- WHAT TO PRODUCE
Every line that contains "button" must be located and copied from the data.

- Stored records

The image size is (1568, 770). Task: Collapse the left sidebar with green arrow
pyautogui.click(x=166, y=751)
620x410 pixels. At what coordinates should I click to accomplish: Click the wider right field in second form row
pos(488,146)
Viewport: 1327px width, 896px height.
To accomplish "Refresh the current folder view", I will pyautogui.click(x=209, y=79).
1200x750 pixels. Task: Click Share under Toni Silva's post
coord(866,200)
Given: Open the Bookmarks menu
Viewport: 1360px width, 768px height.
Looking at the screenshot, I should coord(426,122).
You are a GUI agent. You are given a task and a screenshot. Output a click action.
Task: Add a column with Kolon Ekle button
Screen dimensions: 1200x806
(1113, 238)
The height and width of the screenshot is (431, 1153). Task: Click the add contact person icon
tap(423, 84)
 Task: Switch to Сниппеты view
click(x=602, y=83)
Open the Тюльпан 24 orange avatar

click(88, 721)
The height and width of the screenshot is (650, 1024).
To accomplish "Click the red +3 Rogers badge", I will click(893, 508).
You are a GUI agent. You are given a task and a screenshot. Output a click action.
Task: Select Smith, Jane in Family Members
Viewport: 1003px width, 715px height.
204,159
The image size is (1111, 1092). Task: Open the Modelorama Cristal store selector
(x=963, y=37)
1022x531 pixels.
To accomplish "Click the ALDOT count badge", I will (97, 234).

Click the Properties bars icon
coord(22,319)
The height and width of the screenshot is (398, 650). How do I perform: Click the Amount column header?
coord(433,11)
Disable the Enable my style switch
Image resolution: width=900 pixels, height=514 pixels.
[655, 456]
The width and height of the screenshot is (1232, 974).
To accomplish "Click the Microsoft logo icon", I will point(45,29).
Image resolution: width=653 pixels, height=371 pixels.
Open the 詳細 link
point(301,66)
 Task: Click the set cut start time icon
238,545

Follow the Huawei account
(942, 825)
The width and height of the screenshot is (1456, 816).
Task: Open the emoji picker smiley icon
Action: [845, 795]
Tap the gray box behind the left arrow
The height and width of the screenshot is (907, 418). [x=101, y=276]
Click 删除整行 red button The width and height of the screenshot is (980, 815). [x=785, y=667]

- EXPECTED ANSWER
Task: Add a column with Kolon Ekle button
Click 删除整行 red button The width and height of the screenshot is (980, 815). [x=785, y=667]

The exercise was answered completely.